Arpana Rayamajhi a soif d’immortel

L’artiste, joaillière et modèle new-yorkaise sur la mort, la transgression et le rock'n'roll.

  • Entrevue: Erika Houle
  • Photographie: Arpana Rayamajhi

« Ma règle numéro un, c’est de n’en suivre aucune », plaisante Arpana Rayamajhi, avant d'ajouter : « Je devrais faire semblant d’être gourou. » En fait, l'idée n'est pas complètement farfelue. L’artiste népalaise de 30 ans, joaillière et modèle à ses heures, a vécu une variété d’expériences impressionnante pour son âge. Mais ce à quoi Rayamajhi fait allusion ici, c'est à son refus catégorique d'être typée. C'est une experte dans l’art de la résistance aux règles et à l’étiquette. Si vous lui demandez de se décrire, elle vous répondra immanquablement qu'elle « traverse une phase ». Il ne s’agit pas d’une stratégie d’évitement ou d’une façade. Il s’agit d'Arpana, tout simplement.
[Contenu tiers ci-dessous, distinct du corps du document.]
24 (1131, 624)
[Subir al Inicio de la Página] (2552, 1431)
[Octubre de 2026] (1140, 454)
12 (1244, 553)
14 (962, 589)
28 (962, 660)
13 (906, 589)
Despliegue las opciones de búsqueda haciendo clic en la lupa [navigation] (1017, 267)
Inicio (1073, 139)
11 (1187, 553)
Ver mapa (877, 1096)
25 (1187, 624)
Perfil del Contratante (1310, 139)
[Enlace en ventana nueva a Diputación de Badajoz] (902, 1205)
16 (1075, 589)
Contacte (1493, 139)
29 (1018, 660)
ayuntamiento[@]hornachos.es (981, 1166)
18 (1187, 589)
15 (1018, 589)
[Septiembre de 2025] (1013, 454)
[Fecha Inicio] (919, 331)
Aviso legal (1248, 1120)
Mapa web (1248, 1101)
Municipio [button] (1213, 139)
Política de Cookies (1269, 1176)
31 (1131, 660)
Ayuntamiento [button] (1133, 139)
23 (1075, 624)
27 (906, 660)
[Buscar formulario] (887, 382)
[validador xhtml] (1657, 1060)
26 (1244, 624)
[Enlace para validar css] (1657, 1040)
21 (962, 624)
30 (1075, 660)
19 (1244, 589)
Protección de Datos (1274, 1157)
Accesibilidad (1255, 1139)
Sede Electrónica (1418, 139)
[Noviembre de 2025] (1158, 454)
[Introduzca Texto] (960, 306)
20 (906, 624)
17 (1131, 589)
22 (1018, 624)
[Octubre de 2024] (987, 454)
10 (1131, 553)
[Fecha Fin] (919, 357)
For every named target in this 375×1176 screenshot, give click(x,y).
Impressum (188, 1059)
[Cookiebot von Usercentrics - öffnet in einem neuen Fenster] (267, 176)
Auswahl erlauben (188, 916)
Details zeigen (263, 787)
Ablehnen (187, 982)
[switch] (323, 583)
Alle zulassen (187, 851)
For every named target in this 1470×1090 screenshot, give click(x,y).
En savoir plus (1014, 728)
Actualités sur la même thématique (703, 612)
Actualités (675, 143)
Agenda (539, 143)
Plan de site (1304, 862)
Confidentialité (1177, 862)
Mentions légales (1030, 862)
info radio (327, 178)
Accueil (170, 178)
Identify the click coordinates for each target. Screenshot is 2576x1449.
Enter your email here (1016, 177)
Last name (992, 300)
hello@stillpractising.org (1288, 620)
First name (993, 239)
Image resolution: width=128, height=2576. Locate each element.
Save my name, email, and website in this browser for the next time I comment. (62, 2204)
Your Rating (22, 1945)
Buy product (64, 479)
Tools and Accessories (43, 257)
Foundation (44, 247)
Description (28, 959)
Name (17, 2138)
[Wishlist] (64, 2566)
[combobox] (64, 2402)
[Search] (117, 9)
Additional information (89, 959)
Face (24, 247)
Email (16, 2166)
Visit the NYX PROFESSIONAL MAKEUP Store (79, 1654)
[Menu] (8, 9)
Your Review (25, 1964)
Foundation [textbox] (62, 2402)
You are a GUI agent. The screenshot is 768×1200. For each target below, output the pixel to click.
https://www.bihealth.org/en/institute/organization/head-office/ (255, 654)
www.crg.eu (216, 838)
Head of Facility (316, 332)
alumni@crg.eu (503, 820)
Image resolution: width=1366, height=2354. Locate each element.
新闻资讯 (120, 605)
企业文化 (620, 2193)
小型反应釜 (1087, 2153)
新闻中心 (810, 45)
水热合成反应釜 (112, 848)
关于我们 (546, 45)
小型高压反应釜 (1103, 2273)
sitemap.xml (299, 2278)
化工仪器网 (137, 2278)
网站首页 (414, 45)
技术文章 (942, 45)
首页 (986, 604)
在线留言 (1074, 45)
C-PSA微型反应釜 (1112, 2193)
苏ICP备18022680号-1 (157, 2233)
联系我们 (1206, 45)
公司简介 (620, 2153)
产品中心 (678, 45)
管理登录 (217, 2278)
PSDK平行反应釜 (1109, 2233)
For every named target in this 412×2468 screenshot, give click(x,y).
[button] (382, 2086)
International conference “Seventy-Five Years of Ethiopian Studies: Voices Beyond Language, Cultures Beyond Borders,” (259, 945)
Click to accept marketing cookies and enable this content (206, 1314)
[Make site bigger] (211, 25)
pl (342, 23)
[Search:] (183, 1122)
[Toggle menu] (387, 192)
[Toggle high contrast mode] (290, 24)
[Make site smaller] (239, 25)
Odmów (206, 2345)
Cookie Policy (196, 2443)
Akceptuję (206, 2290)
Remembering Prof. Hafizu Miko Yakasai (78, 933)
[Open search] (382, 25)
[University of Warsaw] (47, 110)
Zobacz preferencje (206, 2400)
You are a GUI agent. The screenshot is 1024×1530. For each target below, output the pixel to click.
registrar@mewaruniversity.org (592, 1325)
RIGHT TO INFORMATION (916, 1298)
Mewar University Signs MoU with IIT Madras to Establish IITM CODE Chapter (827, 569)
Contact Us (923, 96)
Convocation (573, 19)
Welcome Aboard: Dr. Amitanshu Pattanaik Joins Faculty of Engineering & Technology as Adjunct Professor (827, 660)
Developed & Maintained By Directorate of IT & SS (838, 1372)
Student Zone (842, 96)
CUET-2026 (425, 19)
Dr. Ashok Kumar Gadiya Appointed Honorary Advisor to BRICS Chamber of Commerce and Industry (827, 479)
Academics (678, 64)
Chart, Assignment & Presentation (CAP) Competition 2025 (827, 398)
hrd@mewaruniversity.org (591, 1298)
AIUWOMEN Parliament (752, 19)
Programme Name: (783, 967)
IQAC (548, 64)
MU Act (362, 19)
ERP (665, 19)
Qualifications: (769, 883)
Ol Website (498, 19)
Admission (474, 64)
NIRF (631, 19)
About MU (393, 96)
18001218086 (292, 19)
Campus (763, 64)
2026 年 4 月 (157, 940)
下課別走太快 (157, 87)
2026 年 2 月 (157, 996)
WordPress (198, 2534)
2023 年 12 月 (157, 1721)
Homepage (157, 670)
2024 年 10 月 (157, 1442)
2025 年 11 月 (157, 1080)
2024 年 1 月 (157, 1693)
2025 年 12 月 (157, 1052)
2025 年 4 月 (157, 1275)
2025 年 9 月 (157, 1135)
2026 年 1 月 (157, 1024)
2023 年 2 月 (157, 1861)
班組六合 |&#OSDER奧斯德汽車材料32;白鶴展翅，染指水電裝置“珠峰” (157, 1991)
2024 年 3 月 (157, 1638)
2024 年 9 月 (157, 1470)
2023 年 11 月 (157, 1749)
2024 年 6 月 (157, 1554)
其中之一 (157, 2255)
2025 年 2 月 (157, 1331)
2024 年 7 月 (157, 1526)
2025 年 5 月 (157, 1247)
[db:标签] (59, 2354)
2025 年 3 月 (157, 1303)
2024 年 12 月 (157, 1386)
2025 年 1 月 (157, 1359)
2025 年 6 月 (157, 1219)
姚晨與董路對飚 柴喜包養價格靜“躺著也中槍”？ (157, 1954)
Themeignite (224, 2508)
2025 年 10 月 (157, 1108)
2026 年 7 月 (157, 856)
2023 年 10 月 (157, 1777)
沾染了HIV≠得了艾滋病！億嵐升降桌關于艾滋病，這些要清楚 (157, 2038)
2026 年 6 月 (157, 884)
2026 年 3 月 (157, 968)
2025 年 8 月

Après avoir grandi avec une maman star du grand écran et mené une carrière de chanteuse professionnelle au Népal, Rayamajhi est déménagée à New York pour étudier la peinture et la sculpture – des pratiques auxquelles elle pouvait s’adonner à l’abri des projecteurs. « Ce que les autres voient, c'est tout ce que j'ai vécu, mais pas nécessairement à cet instant précis », affirme-t-elle. Aujourd'hui, ce principe prévaut dans son travail de joaillière autodidacte comme dans sa carrière de modèle. Au fil des pages de Vogue, d’une campagne Apple ou d’un défilé Victoria's Secret, Arpana se révèle telle qu’elle est : vivante, complexe, rebelle.

Le statu quo, très peu pour elle. Il suffit de jeter un coup d’œil à la page Instagram de Rayamajhi – tapissée d’imprimés éclectiques et de pompons aux couleurs éclatantes – pour s’en convaincre. Pourtant, une certaine logique transparaît derrière tout ça. Son obsession pour la couleur, par exemple, prend racine dans son rejet des idéaux artistiques et s’élève contre l'uniforme noir intégral du New-Yorkais moyen. Rayamajhi n'a jamais cherché à entrer dans le moule esthétiquement parlant, mais plutôt à s’appartenir émotionnellement.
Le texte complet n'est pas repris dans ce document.